A photographer testified that five photographs which the plaintiff introduced in evidence were taken the day before the trial. He testified that he measured the distance from the front porch to the point where the front bumper of the defendant's car was, as shown in the picture, 30 feet, that from the front porch to a camphor tree shown in the picture at the back of the car was 90 feet 11 inches, and from the front door of the car to the camphor tree was 55 feet 8 inches. The testimony of the defendant identifies the camphor tree as the tree beyond which the children were playing. The petition charged that the defendant had backed the car approximately six feet when it ran over the deceased. This allegation was admitted by the defendant.
It seems to us that it was a jury question whether, under the circumstances, the defendant was negligent. The defendant saw the children playing across the street a short time before the child was run over. At that time he noticed that the deceased child was among those playing across the street. When he came back out of the house he again looked across the street and saw the children playing but did not count them and did not ascertain for sure whether his grandchild was in the group. To pinpoint the issue, it seems to us that it was a question for the jury to decide whether the defendant was negligent in assuming, under the circumstances, that his grandchild was still playing with the other children across the street. In this view, the court did not err in overruling the motion for a new trial based solely on the general grounds.

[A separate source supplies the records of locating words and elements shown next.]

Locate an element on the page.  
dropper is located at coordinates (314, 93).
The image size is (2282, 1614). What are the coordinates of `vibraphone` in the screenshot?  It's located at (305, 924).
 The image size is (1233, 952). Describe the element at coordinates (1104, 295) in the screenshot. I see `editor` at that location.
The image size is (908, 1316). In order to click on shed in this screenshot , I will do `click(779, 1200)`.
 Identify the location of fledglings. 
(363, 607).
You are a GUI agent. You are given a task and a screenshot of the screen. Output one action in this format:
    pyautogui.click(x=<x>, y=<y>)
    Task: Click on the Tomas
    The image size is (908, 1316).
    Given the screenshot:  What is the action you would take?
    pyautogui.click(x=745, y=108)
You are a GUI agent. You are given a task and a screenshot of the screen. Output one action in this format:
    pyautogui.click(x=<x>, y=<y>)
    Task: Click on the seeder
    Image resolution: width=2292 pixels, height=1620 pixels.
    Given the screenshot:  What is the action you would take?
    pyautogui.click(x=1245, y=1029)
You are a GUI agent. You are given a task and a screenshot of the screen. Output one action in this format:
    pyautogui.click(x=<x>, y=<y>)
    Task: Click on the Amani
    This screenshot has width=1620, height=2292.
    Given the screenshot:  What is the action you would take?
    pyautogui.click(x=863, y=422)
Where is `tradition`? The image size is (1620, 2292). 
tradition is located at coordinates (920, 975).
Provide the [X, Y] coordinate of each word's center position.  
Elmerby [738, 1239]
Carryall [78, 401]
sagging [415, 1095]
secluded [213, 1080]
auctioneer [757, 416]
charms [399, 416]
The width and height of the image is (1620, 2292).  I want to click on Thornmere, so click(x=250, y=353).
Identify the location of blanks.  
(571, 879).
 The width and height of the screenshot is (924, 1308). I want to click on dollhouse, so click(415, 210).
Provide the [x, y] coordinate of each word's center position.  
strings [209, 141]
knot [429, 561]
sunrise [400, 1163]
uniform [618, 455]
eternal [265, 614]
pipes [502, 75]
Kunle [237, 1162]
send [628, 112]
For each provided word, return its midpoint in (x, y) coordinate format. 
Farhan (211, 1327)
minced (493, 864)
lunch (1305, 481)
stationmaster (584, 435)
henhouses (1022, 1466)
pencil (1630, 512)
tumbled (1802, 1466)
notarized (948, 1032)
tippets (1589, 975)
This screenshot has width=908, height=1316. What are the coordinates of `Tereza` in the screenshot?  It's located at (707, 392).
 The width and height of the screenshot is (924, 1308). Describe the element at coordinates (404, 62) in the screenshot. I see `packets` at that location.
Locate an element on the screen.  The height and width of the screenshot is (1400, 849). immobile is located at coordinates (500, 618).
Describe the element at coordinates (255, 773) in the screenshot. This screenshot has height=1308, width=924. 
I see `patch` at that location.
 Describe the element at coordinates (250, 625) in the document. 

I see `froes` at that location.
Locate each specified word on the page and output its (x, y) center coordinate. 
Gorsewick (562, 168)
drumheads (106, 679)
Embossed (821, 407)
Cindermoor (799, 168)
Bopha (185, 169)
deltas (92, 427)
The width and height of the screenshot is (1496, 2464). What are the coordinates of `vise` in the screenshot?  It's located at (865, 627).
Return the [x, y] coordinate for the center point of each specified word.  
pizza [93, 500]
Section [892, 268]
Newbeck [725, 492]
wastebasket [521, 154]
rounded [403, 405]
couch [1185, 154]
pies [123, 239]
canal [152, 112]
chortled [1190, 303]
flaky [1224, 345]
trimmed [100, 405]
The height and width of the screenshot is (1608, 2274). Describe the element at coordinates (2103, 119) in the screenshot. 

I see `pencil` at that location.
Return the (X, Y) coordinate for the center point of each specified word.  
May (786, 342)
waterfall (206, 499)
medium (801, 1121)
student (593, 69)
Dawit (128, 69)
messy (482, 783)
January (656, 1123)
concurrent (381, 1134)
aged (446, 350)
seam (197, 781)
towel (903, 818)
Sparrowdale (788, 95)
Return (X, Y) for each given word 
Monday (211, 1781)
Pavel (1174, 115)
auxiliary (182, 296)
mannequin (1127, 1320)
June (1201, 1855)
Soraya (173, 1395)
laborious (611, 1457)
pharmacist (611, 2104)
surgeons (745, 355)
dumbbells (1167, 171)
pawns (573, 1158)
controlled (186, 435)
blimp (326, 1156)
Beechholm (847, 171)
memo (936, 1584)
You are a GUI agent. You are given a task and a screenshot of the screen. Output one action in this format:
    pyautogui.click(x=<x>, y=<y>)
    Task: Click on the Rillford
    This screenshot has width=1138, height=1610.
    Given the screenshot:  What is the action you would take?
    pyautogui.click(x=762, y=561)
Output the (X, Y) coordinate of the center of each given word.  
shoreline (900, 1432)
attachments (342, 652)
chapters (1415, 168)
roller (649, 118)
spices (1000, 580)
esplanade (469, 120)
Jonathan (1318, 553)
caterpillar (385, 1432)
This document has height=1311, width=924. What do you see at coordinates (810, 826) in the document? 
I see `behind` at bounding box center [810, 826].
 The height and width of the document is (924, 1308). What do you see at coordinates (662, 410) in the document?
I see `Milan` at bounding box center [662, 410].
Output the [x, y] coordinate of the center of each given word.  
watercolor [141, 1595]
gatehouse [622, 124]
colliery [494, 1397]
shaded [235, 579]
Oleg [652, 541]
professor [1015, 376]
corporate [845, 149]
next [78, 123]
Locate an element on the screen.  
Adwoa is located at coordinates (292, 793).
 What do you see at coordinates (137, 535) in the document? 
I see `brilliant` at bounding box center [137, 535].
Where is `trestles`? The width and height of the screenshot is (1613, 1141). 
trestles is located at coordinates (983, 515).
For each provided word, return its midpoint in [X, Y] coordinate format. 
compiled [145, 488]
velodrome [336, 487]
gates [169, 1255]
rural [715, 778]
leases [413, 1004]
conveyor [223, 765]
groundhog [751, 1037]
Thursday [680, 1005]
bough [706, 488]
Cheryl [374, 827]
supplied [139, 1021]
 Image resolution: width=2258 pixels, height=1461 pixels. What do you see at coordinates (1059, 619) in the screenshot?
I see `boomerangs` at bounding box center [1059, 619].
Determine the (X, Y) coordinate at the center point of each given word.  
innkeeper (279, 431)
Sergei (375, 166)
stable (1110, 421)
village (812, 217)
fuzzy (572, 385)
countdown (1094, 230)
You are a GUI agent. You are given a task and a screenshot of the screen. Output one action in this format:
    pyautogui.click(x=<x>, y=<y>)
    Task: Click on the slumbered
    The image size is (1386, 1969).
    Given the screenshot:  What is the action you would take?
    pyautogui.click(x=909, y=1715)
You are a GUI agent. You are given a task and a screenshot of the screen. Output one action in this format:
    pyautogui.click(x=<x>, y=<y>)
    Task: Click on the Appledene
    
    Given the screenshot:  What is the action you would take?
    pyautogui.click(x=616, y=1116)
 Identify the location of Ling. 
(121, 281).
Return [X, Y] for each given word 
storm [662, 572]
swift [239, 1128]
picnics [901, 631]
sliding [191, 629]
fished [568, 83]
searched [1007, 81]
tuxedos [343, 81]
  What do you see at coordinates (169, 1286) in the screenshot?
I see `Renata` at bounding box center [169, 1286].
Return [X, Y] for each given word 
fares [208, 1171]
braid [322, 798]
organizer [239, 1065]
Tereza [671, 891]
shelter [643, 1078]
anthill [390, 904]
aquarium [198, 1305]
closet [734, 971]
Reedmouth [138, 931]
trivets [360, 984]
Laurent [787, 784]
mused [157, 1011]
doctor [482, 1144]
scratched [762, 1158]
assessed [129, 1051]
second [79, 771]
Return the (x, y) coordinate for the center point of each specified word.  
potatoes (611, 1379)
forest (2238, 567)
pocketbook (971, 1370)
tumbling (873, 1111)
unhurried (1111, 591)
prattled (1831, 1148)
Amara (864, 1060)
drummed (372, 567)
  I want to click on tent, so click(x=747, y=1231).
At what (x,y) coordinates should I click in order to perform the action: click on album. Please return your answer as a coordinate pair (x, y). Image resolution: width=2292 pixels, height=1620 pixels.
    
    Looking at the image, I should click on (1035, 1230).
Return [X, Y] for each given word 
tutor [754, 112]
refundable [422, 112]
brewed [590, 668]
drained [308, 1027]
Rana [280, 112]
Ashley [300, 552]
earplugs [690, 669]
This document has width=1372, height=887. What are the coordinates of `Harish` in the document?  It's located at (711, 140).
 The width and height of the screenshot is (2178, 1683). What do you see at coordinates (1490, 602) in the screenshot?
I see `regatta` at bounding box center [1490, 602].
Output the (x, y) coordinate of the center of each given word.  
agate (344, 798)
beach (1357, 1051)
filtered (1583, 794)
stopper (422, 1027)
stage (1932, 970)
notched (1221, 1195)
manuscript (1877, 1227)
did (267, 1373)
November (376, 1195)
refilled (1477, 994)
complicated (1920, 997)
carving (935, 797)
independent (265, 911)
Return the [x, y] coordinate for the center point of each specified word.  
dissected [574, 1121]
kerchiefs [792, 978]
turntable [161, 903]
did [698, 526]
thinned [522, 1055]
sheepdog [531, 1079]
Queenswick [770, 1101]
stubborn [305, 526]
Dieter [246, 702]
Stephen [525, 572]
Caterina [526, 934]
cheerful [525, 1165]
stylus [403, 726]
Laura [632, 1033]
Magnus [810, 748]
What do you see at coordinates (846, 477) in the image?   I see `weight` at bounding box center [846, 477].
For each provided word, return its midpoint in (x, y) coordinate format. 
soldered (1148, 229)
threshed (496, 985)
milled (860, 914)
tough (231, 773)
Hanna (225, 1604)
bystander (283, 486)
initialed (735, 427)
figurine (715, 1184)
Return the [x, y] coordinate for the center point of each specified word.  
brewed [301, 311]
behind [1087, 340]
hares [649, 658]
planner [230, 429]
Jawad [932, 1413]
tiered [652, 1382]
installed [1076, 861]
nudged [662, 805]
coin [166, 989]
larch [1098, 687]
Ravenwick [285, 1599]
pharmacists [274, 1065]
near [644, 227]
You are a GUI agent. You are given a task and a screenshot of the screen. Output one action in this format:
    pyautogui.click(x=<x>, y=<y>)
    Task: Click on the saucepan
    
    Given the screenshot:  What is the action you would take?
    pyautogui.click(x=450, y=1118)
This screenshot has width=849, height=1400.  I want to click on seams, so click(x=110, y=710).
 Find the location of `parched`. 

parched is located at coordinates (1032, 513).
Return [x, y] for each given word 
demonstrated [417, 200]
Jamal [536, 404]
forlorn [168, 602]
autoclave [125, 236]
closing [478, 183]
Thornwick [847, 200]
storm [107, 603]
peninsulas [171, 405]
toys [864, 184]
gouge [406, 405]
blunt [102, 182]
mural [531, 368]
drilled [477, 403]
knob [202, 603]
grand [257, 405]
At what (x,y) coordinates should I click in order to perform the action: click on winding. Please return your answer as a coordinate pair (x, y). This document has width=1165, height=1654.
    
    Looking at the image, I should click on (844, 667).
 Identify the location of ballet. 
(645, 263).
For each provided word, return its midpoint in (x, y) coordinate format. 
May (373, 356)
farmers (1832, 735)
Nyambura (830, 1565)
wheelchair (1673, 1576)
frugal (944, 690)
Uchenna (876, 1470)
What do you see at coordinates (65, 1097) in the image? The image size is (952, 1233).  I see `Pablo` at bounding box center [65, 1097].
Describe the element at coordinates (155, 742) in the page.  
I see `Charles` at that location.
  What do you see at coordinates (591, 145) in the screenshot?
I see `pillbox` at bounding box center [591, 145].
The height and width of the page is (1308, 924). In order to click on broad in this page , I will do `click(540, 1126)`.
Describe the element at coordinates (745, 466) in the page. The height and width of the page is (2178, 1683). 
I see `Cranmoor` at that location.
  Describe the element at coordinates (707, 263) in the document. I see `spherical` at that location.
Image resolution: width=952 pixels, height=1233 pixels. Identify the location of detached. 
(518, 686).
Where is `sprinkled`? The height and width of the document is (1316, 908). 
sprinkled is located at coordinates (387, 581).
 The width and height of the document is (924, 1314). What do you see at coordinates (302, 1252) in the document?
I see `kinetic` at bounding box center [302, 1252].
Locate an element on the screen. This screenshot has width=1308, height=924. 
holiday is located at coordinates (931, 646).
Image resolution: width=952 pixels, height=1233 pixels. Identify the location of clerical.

Judgment affirmed. Carlisle, Nichols, Frankum and Jordan, JJ., concur. Townsend, P. J., and Bell, J., dissent.
The evidence in this case bearing upon the negligence of the defendant is so clear and indisputable as to demand as a matter of law a finding by the jury of liability. Accordingly, a verdict for the plaintiff in some amount was demanded as a matter of law.
In this case only one witness, the defendant himself, called for purposes of cross-examination, presented any testimony bearing upon the question of negligence in the homicide of the child. Casting the extraneous portions aside, the pertinent testimony shows simply and clearly that the defendant, at the time he began backing his car, knew there were eight children playing in the yard or across the street and that they had been playing around his parked car. Notwithstanding this knowledge, the defendant got into his car, saw that some children were playing across the street but did not count them to see that all were there, merely looked through his rear window and proceeded to back his car turning sharply to the left, struck and fatally injured his grandchild after backing only six feet. In describing this backing up procedure, the defendant testified that "the road there [where he was backing up] was dry and the children had been playing there all up and down in the lane where there was sand, and they had created some little unlevelness in the sand, and when I backed up I felt the wheel run — I thought it was on that sand —." This testimony demonstrates conclusively that the defendant knew that the children had been playing around his car and in the very spot where he was backing. Under these circumstances he should have foreseen that a child might be in the path of his car, and it was his duty to ascertain this fact. As a matter of law he was negligent in not doing so.
Under numerous decisions of our court, a child 5 years and 1 week old, as a matter of law, is too young to be chargeable with the failure to exercise due care for his own safety, or with any contributory negligence. Riggs v. Watson, 77 Ga. App. 62, 63 ( 47 S.E.2d 900). "Motorists owe very young children a greater duty than they owe to normal adults." Christian v. Smith, 78 Ga. App. 603, 606 ( 51 S.E.2d 857). While the verdict of the jury is conclusive as to disputed questions of fact, and the courts must not usurp this exclusive function, nevertheless the determination of matters of law is equally the exclusive duty of the courts and should not be submitted for decision to the jury. Here the facts show as a matter of law that there was negligence, and a verdict for the plaintiff in some amount was demanded.
Presiding Judge Townsend expresses agreement with this dissent, and has asked that he be recorded as concurring with it.